* What the exercise asks
Go through the records and report each line holding the string "agent".

* Data

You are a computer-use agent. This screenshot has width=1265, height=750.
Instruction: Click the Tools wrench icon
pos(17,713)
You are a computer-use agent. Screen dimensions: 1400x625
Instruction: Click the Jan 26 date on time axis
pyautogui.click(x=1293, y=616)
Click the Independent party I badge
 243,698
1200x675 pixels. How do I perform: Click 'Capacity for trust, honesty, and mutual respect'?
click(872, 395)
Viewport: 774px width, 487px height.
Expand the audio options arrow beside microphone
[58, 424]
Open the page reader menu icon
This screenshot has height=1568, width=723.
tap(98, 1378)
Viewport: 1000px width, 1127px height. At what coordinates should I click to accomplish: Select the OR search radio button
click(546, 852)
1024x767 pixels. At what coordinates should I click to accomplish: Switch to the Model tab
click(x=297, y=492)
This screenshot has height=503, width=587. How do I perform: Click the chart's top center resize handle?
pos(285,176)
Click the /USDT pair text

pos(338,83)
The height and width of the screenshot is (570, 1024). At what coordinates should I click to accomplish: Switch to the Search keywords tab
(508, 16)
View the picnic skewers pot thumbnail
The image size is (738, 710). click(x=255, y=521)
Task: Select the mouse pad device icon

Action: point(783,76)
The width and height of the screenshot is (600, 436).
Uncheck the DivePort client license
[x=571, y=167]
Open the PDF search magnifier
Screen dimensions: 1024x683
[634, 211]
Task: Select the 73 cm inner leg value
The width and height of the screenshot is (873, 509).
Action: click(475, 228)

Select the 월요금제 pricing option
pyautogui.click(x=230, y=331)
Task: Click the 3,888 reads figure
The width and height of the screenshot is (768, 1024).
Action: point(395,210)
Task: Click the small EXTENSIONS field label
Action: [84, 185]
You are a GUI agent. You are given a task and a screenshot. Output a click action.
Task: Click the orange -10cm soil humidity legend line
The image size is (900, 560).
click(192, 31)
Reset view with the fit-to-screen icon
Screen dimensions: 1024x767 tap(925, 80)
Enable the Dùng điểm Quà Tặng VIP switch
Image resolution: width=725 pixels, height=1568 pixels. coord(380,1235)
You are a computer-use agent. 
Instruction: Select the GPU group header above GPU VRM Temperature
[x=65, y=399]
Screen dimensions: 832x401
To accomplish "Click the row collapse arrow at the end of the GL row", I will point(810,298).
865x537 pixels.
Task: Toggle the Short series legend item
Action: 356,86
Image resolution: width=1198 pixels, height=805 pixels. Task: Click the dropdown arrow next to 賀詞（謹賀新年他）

* Completed exercise
You are a computer-use agent. This screenshot has width=1265, height=750.
You are a computer-use agent. Screen dimensions: 1400x625
You are a GUI agent. You are given a task and a screenshot. Output a click action.
You are a computer-use agent. 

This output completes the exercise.